Kitabı oku: «Ralph on the Overland Express: or, The Trials and Triumphs of a Young Engineer», sayfa 7
CHAPTER XVI
ZEPH DALLAS AND HIS “MYSTERY”
“Whistling language?” repeated Fred Porter. “Is there one?”
“Aha! didn’t I say I was going to show you something you never heard of before? You bet there is a whistling language!” chuckled Zeph – “and I’m now about to demonstrate it to you. You see these two boys? Well, they are natives of Gomera, the smallest of the Canary Islands. They were raised in a district where at times there is no living thing within sight, and the vast wilderness in the winding mountains is broken only by the crimson flower of the cactus growing in the clifts of the rock.”
“You talk like a literary showman, Zeph Dallas,” declared Fred.
“Well, I’m telling the story as I get it, ain’t I?” demanded Zeph in an injured tone and with a sharp look at Fred, as if he suspected that he was being guyed. “Anyhow, I want to explain things so you’ll understand.”
“Go right ahead, Zeph,” insisted Ralph encouragingly, “we’re interested.”
“Well, up among those big stone terraces is the whistling race. They are able to converse with one another at a distance of three miles.”
“That’s pretty strong,” observed Fred. “But make it three miles.”
“A Silvando will signal a friend he knows to be in a certain distant locality. He does it by setting his fore fingers together at a right angle in his mouth, just as you’ll see these two Canaries do in a minute or two. An arrow of piercing sounds shoots across the ravine.”
“Arrow is good – shoots is good!” whispered Fred, nudging Ralph.
“There is a moment’s pause – ” continued Zeph.
“Oh, he’s read all this in some book!” declared Fred.
“Then there comes a thin almost uncanny whistle from far away. Conversation begins, and as the sounds rise and fall, are shrill or drawn, so they are echoed. Then comes the ghostly reply, and then question and answer follows. They talk – all right. Travelers say so, and a lot of scientific fellows are now on the track of this strange tribe to investigate them before civilization makes of their talk a dead language. Kara – ready!” called out Zeph to the boy at the bush. “Karo – attention!”

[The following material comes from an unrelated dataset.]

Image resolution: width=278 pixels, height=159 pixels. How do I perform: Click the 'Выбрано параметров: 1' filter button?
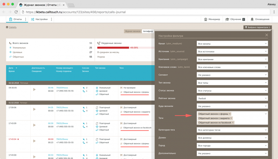pyautogui.click(x=258, y=27)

“Sare,” answered the little fellow, his bright twinkling eyes full of intelligence.
“Ask him how many!” said Zeph “ – see?” and he touched himself, the boy and Ralph and Fred with his forefinger in turn.
Out rang a series of rising interrogatory sounds. There was a pause. Then from the boy stationed at the bush came quick responsive toots – one, two, three, four.
“Tell Kara to bring you this – see, this?” and Zeph stooped down and touched the sodded yard with his hand. Karo whistled again. Immediately Kara wheeled, stooped also, and was at their side in an instant, tendering a handful of grass.
“Say, this is odd all right,” confessed Fred thoughtfully.
“Tell Kara to climb a tree next,” spoke Zeph. More “whistle talk,” and agile as a monkey Kara was aloft, making dizzying whirls among the branches of an oak nearby. “I tell you, it would stun you to watch these little fellows at play. It’s like a piccolo or a calliope to hear them talk – yes, sir, talking just as knowingly as we do.”
“Who are they, anyway?” spoke Fred curiously?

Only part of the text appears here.